#### [TASK TO CARRY OUT]
Beneath this task is a listing. State how many of its lines include the string "computer", giving nothing but the number.

#### [DATA IN THIS EXERCISE]
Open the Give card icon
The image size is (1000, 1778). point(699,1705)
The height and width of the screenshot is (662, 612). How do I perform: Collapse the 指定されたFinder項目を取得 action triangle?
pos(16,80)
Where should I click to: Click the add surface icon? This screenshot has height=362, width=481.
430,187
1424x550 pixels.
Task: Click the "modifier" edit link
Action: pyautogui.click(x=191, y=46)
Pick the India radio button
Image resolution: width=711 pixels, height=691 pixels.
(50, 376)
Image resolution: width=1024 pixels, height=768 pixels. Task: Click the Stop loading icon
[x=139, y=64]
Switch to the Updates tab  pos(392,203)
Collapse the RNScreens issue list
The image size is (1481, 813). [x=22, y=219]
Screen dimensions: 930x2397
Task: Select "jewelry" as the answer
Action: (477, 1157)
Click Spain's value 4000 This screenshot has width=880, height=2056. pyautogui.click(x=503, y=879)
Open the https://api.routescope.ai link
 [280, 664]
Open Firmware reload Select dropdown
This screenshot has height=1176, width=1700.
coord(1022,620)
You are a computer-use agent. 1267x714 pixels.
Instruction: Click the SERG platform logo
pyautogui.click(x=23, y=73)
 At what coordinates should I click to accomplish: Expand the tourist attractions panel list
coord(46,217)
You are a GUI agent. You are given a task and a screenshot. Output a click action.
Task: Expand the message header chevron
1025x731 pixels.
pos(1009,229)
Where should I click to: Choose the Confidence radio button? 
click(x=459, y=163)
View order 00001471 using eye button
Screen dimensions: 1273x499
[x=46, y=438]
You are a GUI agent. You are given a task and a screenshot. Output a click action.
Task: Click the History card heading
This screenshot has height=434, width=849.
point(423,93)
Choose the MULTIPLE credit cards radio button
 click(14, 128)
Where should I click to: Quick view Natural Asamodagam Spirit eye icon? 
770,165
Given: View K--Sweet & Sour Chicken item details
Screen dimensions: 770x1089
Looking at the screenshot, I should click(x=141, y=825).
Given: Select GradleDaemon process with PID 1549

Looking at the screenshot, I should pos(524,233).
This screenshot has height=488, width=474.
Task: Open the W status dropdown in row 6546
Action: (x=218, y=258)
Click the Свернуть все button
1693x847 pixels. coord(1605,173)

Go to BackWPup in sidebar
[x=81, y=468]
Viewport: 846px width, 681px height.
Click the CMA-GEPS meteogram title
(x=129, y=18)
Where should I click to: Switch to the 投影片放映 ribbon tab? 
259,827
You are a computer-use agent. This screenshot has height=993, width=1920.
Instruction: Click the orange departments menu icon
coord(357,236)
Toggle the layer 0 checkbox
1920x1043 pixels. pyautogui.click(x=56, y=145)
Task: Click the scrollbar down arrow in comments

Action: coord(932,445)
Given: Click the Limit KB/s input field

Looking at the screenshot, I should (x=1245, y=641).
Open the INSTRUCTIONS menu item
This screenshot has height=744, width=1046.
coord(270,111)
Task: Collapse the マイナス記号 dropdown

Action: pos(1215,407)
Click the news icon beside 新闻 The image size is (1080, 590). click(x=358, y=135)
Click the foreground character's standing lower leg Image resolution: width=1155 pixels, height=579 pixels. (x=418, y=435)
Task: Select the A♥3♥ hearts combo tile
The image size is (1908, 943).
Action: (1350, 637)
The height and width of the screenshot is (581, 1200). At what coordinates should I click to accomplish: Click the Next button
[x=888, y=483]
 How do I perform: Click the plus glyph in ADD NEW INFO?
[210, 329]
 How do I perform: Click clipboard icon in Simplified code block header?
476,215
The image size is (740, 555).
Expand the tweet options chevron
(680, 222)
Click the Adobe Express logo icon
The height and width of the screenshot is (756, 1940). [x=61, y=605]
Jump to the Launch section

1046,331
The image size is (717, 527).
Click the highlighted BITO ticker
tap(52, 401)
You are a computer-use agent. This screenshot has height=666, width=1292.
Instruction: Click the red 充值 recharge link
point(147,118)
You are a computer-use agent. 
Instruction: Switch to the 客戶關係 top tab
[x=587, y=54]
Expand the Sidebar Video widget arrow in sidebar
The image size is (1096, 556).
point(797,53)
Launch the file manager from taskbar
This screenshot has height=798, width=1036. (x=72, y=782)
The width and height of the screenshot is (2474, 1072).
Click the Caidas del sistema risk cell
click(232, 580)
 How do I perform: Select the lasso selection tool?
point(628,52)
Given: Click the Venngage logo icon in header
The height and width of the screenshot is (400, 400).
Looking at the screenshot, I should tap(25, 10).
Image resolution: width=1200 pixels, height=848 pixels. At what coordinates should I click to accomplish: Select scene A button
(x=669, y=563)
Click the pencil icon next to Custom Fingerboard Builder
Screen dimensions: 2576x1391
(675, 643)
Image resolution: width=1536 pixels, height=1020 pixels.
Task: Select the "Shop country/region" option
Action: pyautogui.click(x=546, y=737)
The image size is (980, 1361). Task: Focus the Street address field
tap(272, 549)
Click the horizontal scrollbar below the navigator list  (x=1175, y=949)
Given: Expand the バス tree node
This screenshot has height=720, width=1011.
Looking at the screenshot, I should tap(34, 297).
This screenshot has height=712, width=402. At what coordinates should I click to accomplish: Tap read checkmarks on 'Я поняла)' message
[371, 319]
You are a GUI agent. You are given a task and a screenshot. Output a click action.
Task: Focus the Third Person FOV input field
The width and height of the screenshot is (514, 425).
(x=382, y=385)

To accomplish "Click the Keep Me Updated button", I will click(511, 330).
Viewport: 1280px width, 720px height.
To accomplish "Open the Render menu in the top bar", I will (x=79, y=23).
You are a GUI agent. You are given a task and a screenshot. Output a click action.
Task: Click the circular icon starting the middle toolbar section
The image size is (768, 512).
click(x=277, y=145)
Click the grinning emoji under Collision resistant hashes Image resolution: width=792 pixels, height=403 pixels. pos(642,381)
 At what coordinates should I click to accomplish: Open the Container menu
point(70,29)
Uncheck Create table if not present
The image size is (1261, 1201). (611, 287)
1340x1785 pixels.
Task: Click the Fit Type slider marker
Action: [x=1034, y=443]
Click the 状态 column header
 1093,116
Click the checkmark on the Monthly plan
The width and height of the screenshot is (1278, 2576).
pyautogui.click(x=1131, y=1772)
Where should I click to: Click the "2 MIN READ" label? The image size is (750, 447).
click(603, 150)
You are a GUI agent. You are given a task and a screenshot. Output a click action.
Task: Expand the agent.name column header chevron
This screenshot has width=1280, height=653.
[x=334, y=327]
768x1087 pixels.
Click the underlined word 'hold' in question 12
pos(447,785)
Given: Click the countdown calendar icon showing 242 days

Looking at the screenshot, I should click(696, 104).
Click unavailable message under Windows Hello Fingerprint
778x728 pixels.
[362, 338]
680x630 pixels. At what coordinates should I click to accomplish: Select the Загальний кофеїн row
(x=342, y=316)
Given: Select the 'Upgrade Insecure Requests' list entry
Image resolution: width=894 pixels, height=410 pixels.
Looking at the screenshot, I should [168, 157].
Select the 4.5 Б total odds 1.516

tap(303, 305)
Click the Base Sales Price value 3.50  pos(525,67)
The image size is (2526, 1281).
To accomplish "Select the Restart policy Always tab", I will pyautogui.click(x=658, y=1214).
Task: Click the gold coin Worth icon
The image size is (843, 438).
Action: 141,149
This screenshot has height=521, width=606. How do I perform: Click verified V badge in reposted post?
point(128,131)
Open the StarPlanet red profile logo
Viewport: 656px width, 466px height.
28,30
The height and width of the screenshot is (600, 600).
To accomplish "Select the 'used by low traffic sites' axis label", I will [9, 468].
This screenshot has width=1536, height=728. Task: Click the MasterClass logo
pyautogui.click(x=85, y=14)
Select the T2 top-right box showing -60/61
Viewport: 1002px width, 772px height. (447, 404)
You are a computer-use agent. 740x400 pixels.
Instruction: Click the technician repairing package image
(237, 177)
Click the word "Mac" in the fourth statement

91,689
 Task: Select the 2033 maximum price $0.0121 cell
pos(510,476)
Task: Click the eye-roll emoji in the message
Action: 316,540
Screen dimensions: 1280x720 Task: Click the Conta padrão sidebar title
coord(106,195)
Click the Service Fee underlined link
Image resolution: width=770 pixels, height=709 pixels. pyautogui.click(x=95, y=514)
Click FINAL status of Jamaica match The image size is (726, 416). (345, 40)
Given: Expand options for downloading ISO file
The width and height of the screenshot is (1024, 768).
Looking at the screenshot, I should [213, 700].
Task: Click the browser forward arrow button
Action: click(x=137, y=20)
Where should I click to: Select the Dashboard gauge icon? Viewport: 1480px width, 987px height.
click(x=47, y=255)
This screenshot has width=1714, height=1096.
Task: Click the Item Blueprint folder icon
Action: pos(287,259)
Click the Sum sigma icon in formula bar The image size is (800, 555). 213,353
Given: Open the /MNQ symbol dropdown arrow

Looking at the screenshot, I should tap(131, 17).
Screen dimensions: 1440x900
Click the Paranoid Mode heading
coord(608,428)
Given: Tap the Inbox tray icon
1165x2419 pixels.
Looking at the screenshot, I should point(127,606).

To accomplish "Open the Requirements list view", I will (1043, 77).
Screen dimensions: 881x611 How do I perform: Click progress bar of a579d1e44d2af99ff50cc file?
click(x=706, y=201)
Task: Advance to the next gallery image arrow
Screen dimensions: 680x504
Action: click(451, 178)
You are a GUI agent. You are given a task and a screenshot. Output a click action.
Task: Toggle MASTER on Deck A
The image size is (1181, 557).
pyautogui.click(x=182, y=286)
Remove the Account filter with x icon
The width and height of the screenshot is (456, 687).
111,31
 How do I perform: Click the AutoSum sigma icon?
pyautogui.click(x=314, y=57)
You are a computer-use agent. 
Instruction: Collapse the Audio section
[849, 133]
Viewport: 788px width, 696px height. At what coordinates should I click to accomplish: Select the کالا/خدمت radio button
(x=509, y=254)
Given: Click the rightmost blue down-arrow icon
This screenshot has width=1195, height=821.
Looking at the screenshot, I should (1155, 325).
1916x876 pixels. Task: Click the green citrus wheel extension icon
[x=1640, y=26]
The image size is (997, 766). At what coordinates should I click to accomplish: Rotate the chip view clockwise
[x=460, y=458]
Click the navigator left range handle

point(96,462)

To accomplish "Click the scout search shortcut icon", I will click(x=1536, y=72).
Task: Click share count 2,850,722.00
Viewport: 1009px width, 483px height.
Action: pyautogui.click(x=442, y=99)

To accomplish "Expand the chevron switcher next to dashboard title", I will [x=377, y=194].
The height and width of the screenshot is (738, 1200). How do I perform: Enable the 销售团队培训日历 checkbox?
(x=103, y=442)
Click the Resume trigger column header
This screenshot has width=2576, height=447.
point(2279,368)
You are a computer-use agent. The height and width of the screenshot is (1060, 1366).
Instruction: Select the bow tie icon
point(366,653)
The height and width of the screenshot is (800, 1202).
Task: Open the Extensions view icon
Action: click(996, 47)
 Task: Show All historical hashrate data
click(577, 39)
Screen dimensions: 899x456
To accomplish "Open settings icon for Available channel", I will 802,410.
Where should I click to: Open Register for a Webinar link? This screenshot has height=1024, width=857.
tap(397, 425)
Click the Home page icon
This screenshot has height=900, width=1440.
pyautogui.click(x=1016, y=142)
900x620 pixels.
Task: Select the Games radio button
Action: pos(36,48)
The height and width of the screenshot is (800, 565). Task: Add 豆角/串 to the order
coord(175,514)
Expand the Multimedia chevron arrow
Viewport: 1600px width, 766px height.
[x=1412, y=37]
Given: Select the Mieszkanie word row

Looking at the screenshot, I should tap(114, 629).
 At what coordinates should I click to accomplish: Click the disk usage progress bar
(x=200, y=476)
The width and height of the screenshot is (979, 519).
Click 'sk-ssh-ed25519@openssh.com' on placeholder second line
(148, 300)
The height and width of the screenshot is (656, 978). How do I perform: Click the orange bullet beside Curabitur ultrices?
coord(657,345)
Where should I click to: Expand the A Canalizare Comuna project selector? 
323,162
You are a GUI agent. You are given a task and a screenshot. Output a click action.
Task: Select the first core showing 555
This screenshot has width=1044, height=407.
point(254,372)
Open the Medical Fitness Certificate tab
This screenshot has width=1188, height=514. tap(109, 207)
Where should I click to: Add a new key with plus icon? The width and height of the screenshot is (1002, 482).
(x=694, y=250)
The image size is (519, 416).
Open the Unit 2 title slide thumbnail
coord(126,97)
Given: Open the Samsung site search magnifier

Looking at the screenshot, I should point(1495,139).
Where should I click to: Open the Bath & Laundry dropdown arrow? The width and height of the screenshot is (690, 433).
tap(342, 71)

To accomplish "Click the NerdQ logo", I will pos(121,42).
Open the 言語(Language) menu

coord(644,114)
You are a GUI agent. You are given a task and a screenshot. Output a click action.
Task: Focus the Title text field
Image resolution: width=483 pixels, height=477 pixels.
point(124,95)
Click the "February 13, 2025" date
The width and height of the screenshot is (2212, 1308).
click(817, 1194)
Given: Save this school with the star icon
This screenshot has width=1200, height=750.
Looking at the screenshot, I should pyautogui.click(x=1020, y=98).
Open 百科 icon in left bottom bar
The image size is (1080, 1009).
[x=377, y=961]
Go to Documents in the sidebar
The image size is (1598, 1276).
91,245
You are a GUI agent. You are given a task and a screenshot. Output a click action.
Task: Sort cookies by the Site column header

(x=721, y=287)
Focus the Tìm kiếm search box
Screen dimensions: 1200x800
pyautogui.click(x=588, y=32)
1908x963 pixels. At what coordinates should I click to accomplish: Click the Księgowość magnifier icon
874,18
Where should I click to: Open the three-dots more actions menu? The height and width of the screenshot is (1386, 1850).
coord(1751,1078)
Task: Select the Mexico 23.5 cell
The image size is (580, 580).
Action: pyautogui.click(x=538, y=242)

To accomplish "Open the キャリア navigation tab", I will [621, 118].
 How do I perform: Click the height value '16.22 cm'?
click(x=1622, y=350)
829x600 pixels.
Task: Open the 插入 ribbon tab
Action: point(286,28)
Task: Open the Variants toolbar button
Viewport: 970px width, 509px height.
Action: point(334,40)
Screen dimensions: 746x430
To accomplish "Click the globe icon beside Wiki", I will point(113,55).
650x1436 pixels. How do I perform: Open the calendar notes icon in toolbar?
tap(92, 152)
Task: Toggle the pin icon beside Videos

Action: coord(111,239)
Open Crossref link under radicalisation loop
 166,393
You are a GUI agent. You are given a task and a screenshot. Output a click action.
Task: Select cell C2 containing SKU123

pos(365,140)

#### [ANSWER SPACE]
7